She's a multipotentialite solo printer. And her current area of focus is helping people get unstuck.
She uses a method called unstuck in 15. . And it's also the title of our podcast. Please welcome. Mitch priest.
Miche Priest: I thank you for having me. I'm excited to be here.
Sushil: I'm very excited to have you. So very you're calling in from.
Miche Priest: Uh, I am calling in from Vancouver.
Sushil: I love the Pacific Northwest. So jumping in.
Seven different career changes. That is amazing. I think it's important to reinvent yourself when you start to stagnate. And you seem to be an expert on the subject.
Miche Priest: Yeah. I've had many interests. since I was a kid, I, when I was little, I
wanted to be everything, from a vet, a veterinarian to, a scientist, a teacher. And then when.
I went to university. I changed my major Seven times my first two years. So I started out in biology and then moved to chemistry and then, changed to art and theater, just everything.
And then, my path has been that way through my career. So I started out as an art teacher and, and then I was a financial advisor. I owned an insurance brokerage. I was a marketing director of marketing at an insurance technology startup. and then from there, I was an entrepreneur at a bank. It's like an entrepreneur, but you get to use the bank's money, which is nice. so I didn't have to bootstrap. And then, I was a product manager at a, pharma management consulting company. and, then I was a product manager at a venture studio, but then, got promoted to being a venture lead, which is a bit different than a product manager. It's more like a, a mini CEO. yeah, so some of the changes are not as drastic, but certainly art teacher to financial advisors pretty dramatic.
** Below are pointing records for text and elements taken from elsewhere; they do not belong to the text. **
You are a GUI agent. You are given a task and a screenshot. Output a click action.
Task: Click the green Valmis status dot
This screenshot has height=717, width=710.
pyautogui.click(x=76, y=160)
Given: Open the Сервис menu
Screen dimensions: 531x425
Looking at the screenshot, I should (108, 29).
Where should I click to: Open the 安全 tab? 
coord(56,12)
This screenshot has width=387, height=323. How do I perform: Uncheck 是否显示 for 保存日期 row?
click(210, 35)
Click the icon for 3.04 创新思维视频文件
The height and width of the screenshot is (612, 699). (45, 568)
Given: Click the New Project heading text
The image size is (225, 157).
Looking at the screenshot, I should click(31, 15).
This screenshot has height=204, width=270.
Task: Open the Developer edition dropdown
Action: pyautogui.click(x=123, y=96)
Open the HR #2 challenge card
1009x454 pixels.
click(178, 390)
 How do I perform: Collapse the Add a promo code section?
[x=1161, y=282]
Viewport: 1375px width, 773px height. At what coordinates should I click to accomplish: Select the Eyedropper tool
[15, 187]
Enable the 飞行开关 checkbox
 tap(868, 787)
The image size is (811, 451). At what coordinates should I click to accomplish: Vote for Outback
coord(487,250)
Sushil: So much of this resonates with me because I'm also the kind of person who loves to, to a lot of different things. And wouldn't be really happy if I'm just doing one thing. For a very long time. So you're a multipotentialite in the truest sense of the word.
Miche Priest: yeah, I, and I just learned about this word a couple of months ago. So for the longest time I felt like I didn't belong anywhere. I felt like there was something wrong with me because I couldn't find that one thing that I was supposed to be, that question, what are you supposed to be when you grow up?
And I really felt like I didn't belong anywhere. And then I thought, oh, now I'm onto another career. but then I, came across a video on YouTube, about multipotentialites and how it's, a benefit to society to have a mix of people who are specialists and people who are generalists and how generalists can cross.
All of their interests to come up?
with really creative solutions. so. that made me feel a lot more comfortable in my skin.
Sushil: Was this a video by Emily Wapnick By any chance.
Miche Priest: Yes, yes. Yeah. I, couldn't think her name.
Sushil: I was actually in her community for awhile. It's a very, very involved. Diverse community of multipotentialite from all over the world. And I really see the value in being a multipotentialite and having multiple areas of interest. We live in a world that rewards specialists. so i understand where that self-doubt and imposter syndrome can come into the picture as a multipotentialite
Miche Priest: Yeah, definitely. And when you think about it, even our whole education system is set up that way. You go to school, you get good grades and then you get into university and you pick a discipline and then climb up the career ladder. But our education system, I guess in a sense, you learn the different, the different topics, but it's meant to.
Give you exposure, but the purpose is to then pick one. And so it'd be interesting to know what an education system for children would look like where, there wasn't that kind of push or pressure to pick that one path.
Sushil: Yeah, I can totally. Relate to that pressure. In fact, I saw this art installation by this Indian artist Subodh Kerkar
where he had the head of a doll in a vice. And the message was don't put your children's head in a vice. Let them pick what they want to do. Themselves. maybe I should ask you this question. Usually people ask. what advice would you give? But let me ask you. What advice would you ignore as a multipotentialite
Miche Priest: Oh, that's a good question. What advice would I ignore? I guess it's, the main advice of trying to figure out what you want to be I know some people who they're waiting for that inspiration or they're waiting for it to almost come to them and, and then instead of.
Trying hard to find that one thing. It's just try everything like anything that you're curious about and just follow your curiosity.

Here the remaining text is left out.